Tudo bem, que o Brasil bateu seu recorde e conquistou mais medalhas no total (15), igualando a campanha de 1996, em Atlanta.

 

Na verdade, eu já esperava esse resultado vergonhoso. Pois a uma grande diferença entre o investimento em esportes Olímpicos no Brasil e no mundo. Nos países Desenvolvidos as crianças, já na escola, são obrigadas a praticar pelos menos um esporte olímpico. Essa conduta existe em países como Austrália, Estados Unidos, Alemanha, França, Bélgica, Cuba, China, Rússia entre outros. Enquanto no Brasil nós só pensamos em Copa, os demais países pensam nas olimpíadas que na verdade, é muito mais lucrativa para as nações que as concorridas Copas do Mundo.

 

Caro leitor, tudo que você acabou de ler foi apenas uma introdução para, juntos, podermos entrar de vez, na discursão que quero levantar nessas linhas. Talvez, e provavelmente, você já tenha lido ou escutado alguém discorrer sobre essa problemática, da falta de estrutura, baixos salários e coisa e tal.

 

Pois bem, tivemos uma cobertura televisiva, radiofônica e impressa fantástica para os jogos Olímpicos que, realmente, foi um sucesso. Muitas medalhas, recordes quebrados e alguns atletas nos deram esperança para Londres 2012; Entradas ao vivo, entrevistas, câmeras exclusivas, narrações emocionantes etc.
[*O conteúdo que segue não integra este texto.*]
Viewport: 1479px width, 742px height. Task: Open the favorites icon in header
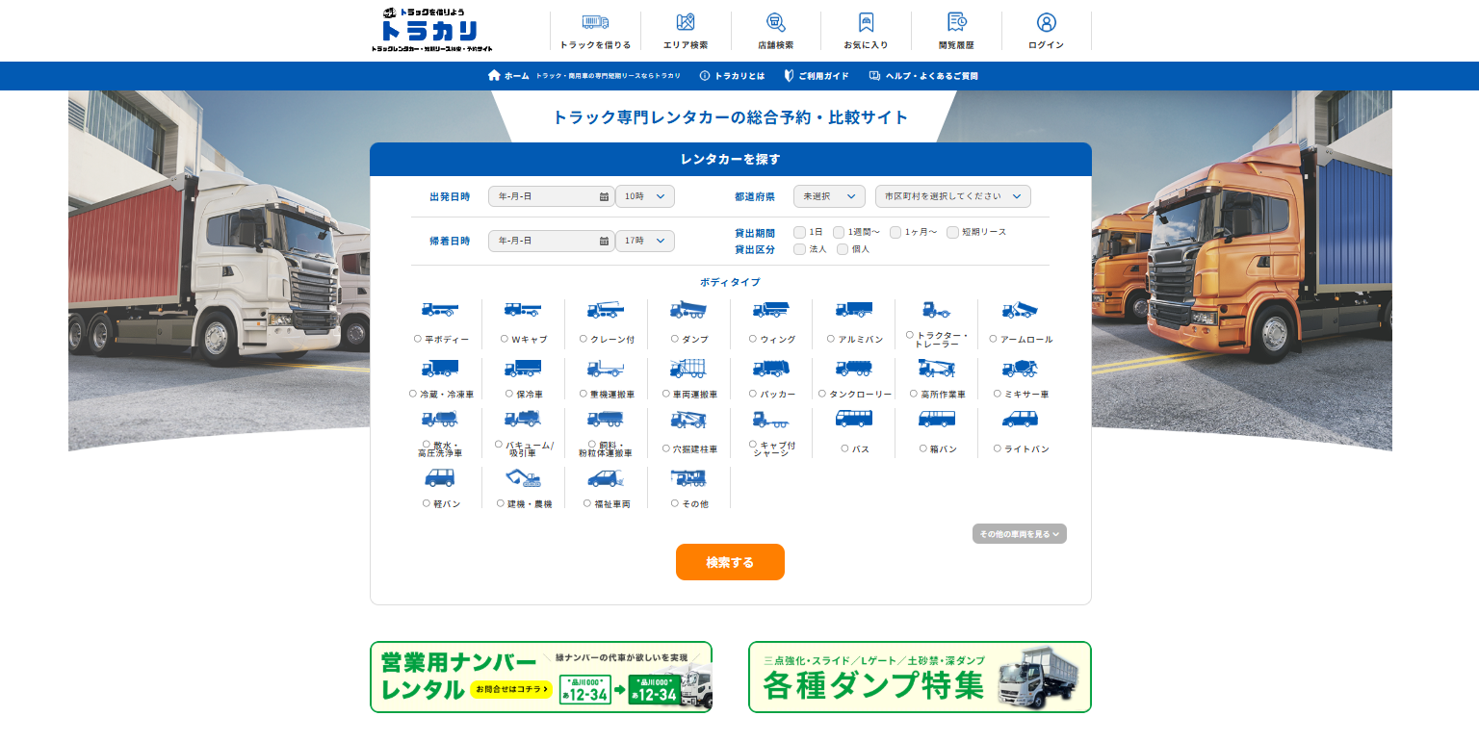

Resultado final: muita audiência, lucro e um vigésimo terceiro lugar no quadro geral de medalhas para a Delegação Brasileira.

 

Aí na Paraolimpíada, o Brasil vence 16 vezes, quebra recorde, conquista a superação, a solidariedade, quebra preconceitos, ressurgem para vida tudo com força de vontade e determinação. Cadê as coberturas e as entrevistas? As câmeras exclusivas? A imprensa esqueceu dos deficientes físicos, assim como nós também. Apesar de todas as conquistas a imprensa só deu notas, pequenas informações, falando do Clodoaldo Silva que foi reclassificado; de Daniel Dias, que ganhou mais medalhas que o Michael Phepls, sendo 9 no total e quebrou mais recordes que o Thiago Pereira, mas lógico foi bem menos badalado. Podemos citar ainda o Lucas Prado no atletismo, que venceu os 100m, 200m e 400 metros e no desembarque não pediu para aparecer no Fantástico ou no Casseta e Planeta, apenas pediu mais investimentos e menos preconceito.

 

Porém, amigo leitor, não critico apenas a imprensa, pois ela retrata o que da audiência, vende jornal e etc. Critico todos nós, pois se a opinião pública realmente se interessasse pelo jogos de vôlei sentado; futebol de cego; basquete e corridas de cadeirantes, creio que a grande mídia daria mais espaço a essas competições. O futebol de cinco foi ouro e me encheu de orgulho vê esses homens que jogam com uma venda nos olhos, vencer e superar todos os preconceitos se isso realmente é possível. Enquanto os multimilionários nos fazem vergonha mundialmente os cegos que vivem de trabalho pela manhã e treino a noite nos encher de emoção e orgulho, pelo menos a mim.

 

Por fim, como diria um amigo, Ítalo Anderson (comentarista da Rádio 98 FM), “parece preconceito”, tanto da mídia, como principalmente NOSSO.


Foque.com.br no ar

Setembro 24, 2008

Amigos, o site www.foque.com.br voltou para o ar esta semana.  Estivemos fora do ar temporariamente devido dificuldades financeiras. Mesmo com uma pedra no meio do caminho estamos de volta para lançar nosso grito de indignação diante de toda injustiça social. Você também pode lançar esse grito ajudando a manter nosso projeto de comunicação livre e independente. Contribua com qualquer quantia: Caixa Econômica Federal – Conta Corrente Nº 14362-4 – Agência º 2010 – Natal/RN.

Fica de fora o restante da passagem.